Handy C. -1993- Understanding Organizations (Must Try)

This is now normal (gig economy, subcontracting). Use it to audit your workforce mix – too small a core? Too much reliance on contractors with no loyalty?

Most organizations wait for sales to drop or morale to collapse before innovating. By then, it is too late. Handy argued that true leaders must draw a new Sigmoid Curve while the old one is still rising. This means cannibalizing your own products, restructuring your culture, or firing your best-selling legacy service while it still makes money. handy c. -1993- understanding organizations

. They didn't care about the merger, the manuals, or the "inner circle." They were brilliant individuals who saw the organization merely as a convenient place to plug in their laptops. They served no master but their own talent. When the Apollo managers tried to force them into a 9-to-5 schedule, the developers simply stopped coding. The organization existed to serve , not the other way around. This is now normal (gig economy, subcontracting)
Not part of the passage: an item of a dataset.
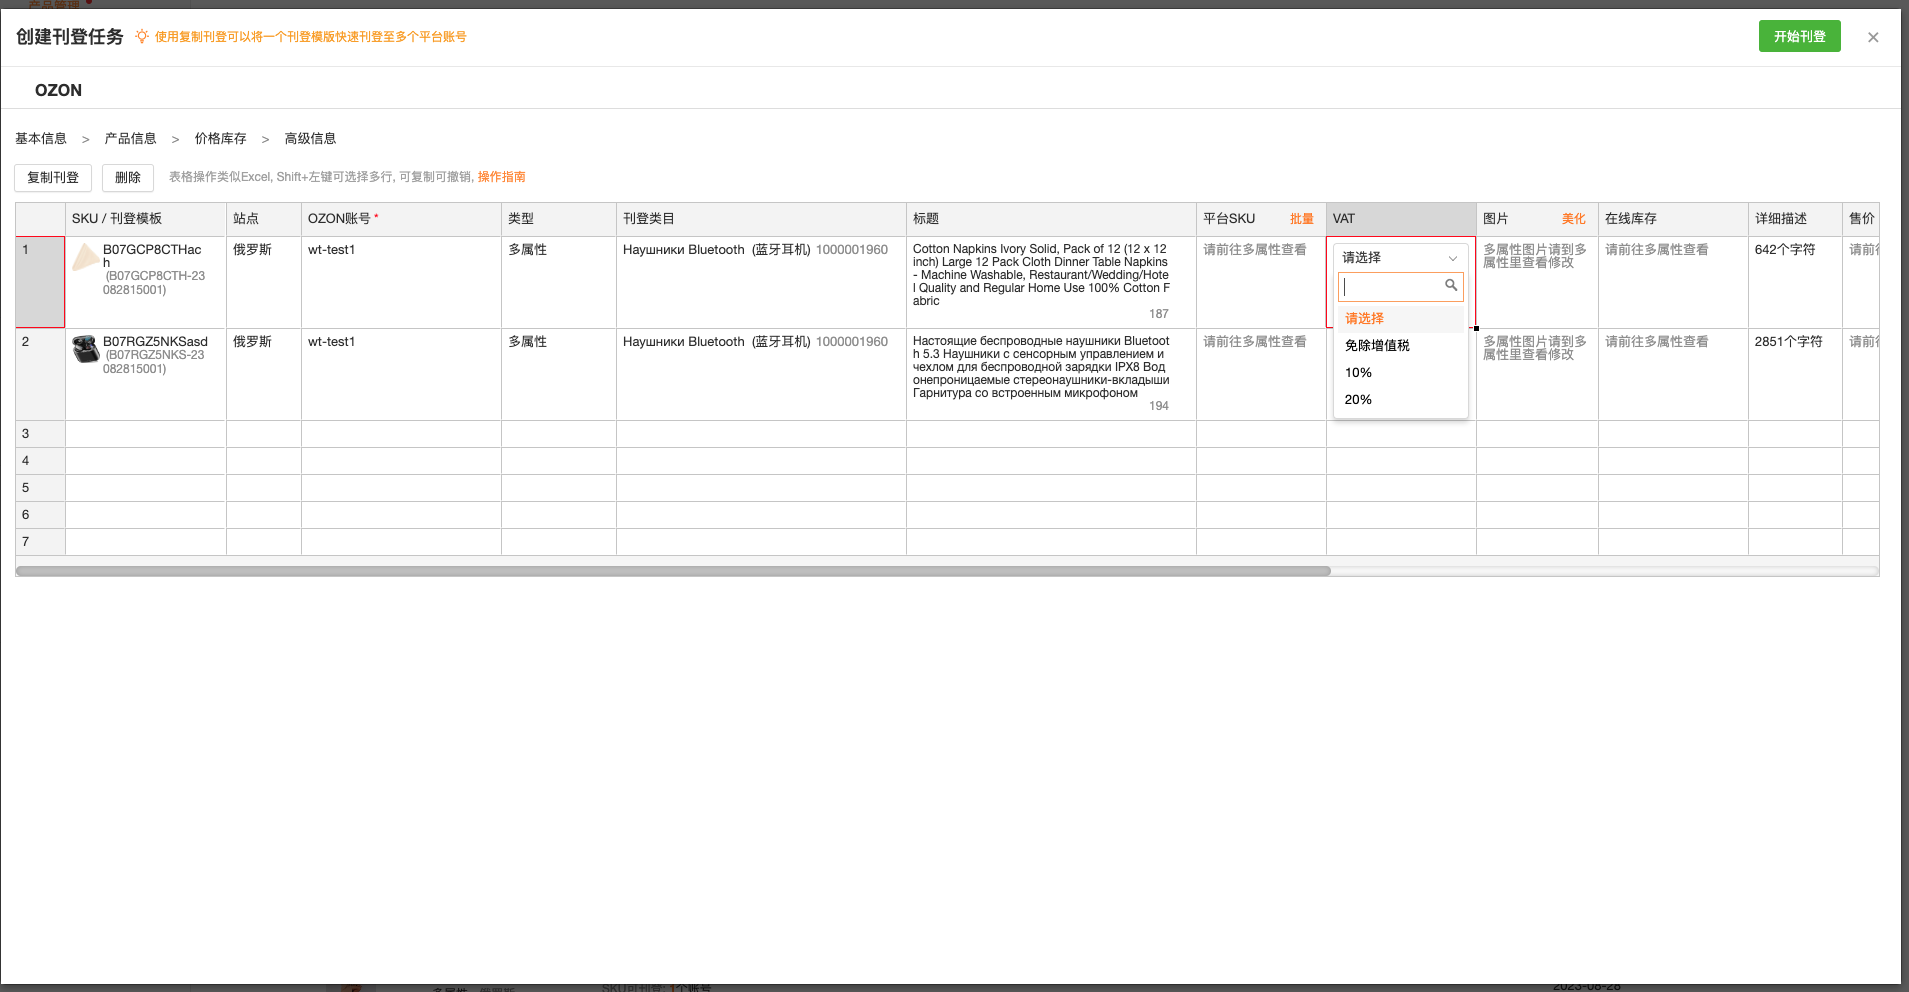Image resolution: width=1909 pixels, height=992 pixels.
Task: Click the search magnifier in VAT dropdown
Action: pyautogui.click(x=1450, y=286)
Understanding individual needs to drive engagement and performance. Most organizations wait for sales to drop or

In a lesser-known but brilliant chapter, Handy predicts the “shamrock organization” of the future. Three leaves: (1) core professionals, (2) contracted freelancers and outsourced services, (3) a flexible workforce of part-timers and gig workers. Written in 1993, this is a dead-on description of the Uber, Deloitte, and Upwork economy of 2025. He even warns about the moral hazard: who trains the flexible leaf? Who owes loyalty to whom?

Charles Handy’s (4th edition, 1993) is a foundational text in organizational theory. Handy argues that organizations are not just machines, but complex social systems that require an understanding of culture, motivation, and power to manage effectively. The Four Types of Organizational Culture

Moving beyond technical skills to inspire and build trust.